Partiamo con Edim Bosch. Durante l'incontro svoltosi per la richiesta di proroga della cassa integrazione guadagni straordinaria (Cigs), l'azienda ha infatti ufficializzato il nome del soggetto subentrante. Si tratta di una realtà specializzata nella pressofusione di alluminio per automotive e illuminotecnica, che negli anni ha poi esteso il proprio raggio d’azione alla progettazione e costruzione di stampi, nonché lo stampaggio plastico e il potenziamento della progettazione.

“Come organizzazioni sindacali - commenta Fiom Belluno - riteniamo questo passaggio un punto di svolta fondamentale per la salvaguardia di un asset industriale strategico. La Cigs richiesta è necessaria per traghettare lavoratori e attività verso la nuova gestione: inoltre, in attesa che l'operazione di cessione sia definita abbiamo formalizzato la richiesta di un incontro urgente con la direzione di Tecnomeccanica per un confronto. Vogliamo infatti garanzia della tenuta del perimetro occupazionale per tutti i lavoratori, poter visionare il piano industriale e avere la definizione dei termini del passaggio per tutelare i diritti e le condizioni dei lavoratori dei due stabilimenti”.

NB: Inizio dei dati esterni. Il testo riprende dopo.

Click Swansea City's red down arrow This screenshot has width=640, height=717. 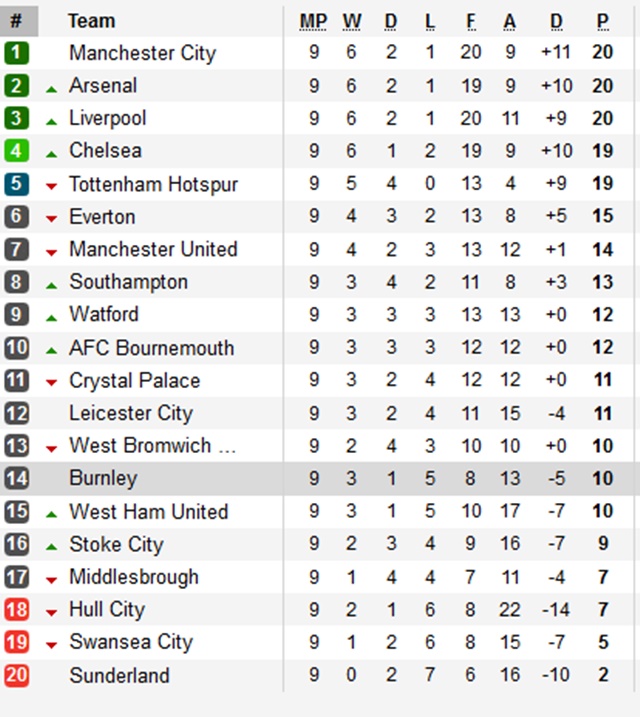51,645
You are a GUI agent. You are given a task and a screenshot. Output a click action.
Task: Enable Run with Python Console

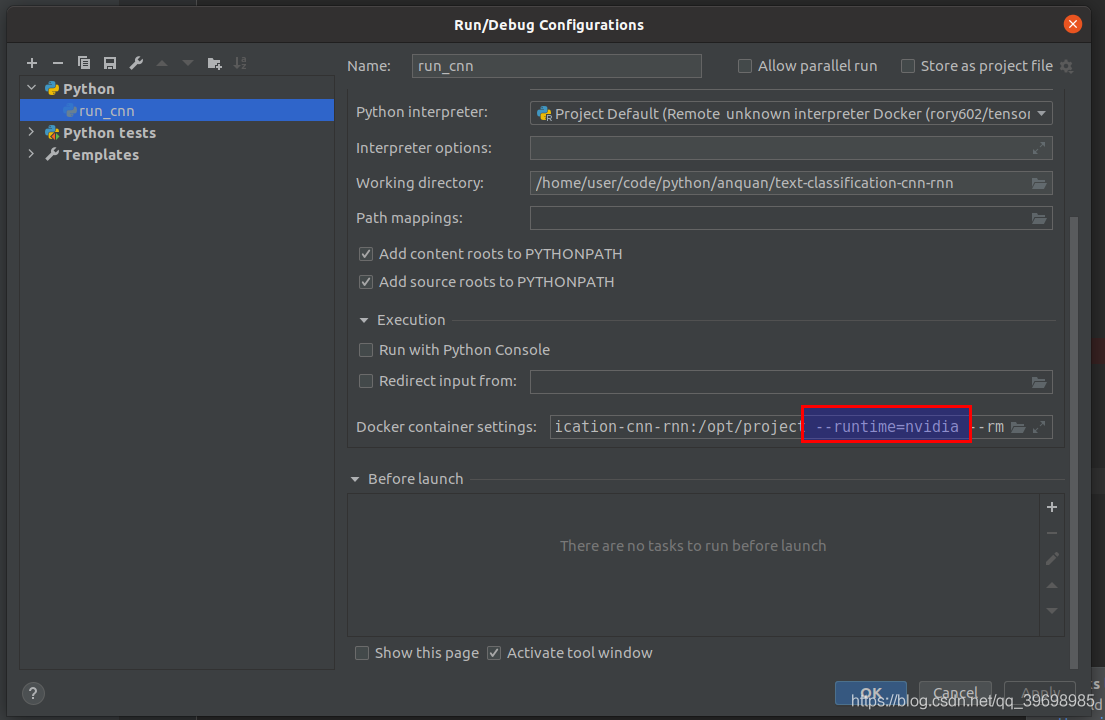pos(366,350)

L’acquirente ha però già dato la disponibilità di presentarsi al tavolo sindacale prima ancora di siglare il contratto definitivo. “È un segnale di distensione - sottolinea Mauro Zulian, Fim Cisl - volto a chiudere una stagione di incertezza e preparare il terreno per una pacificazione sociale necessaria dopo mesi di limbo”.
Sul fronte del reddito, la proroga della cassa integrazione per 13 settimane (con scadenza al 5 agosto) appare quindi necessaria per traghettare l'azienda verso la nuova proprietà, tuttavia al tavolo è emerso anche che non è considerata una soluzione di lungo periodo. “L’obiettivo - prosegue Zulian – è usarla il meno possibile, con un piano ambizioso che punta al riassorbimento totale della forza lavoro grazie a un nuovo portafoglio clienti e commesse fresche. E Tecnomeccanica sembra intenzionata a trasformare i poli produttivi in asset capaci di reggersi sulle proprie gambe, evitando la strada della lenta dismissione”.
Prossimo appuntamento il 27 aprile, quando si discuterà di gestione pratica dei turni e rotazione dei lavoratori: su questo fronte la Fim chiede equità, affinché il sacrificio non gravi solo su determinati reparti, mantenendo attive le competenze in attesa della ripresa produttiva estiva.
Sembra intanto esserci uno spiraglio anche per Hydro a Feltre, dove ci sono state aperture significative sul fronte degli ammortizzatori sociali (la cassa integrazione è prorogata al 12 luglio) con un sensibile miglioramento delle condizioni per i dipendenti. L’accordo qui prevede infatti un rialzo delle percentuali di integrazione salariale: la quota garantita sale al 78%, raggiungendo l'80% per le fasce sotto i 30 mila euro di Ral. Inoltre il periodo di cassa non inciderà negativamente sulla maturazione di ferie, tredicesima e quattordicesima.
Resta comunque aperta la partita della reindustrializzazione (Qui). Negli stabilimenti proseguono infatti i sopralluoghi di potenziali investitori e il prossimo 11 maggio ci sarà un nuovo tavolo al Ministero per verificare lo stato del processo di cessione.
“Continueremo a monitorare con attenzione l’evoluzione della situazione - concludono Stefano Bona della Fiom e Zulian - mantenendo alta la pressione su azienda e istituzioni. Se siamo riusciti a ottenere quell’integrazione è anche grazie al fatto che i lavoratori hanno fatto fronte comune: l’azienda non ha potuto non tener conto che erano pronti a tornare a riunirsi in picchetto fuori dai cancelli per difendere il loro stipendio e la loro dignità”.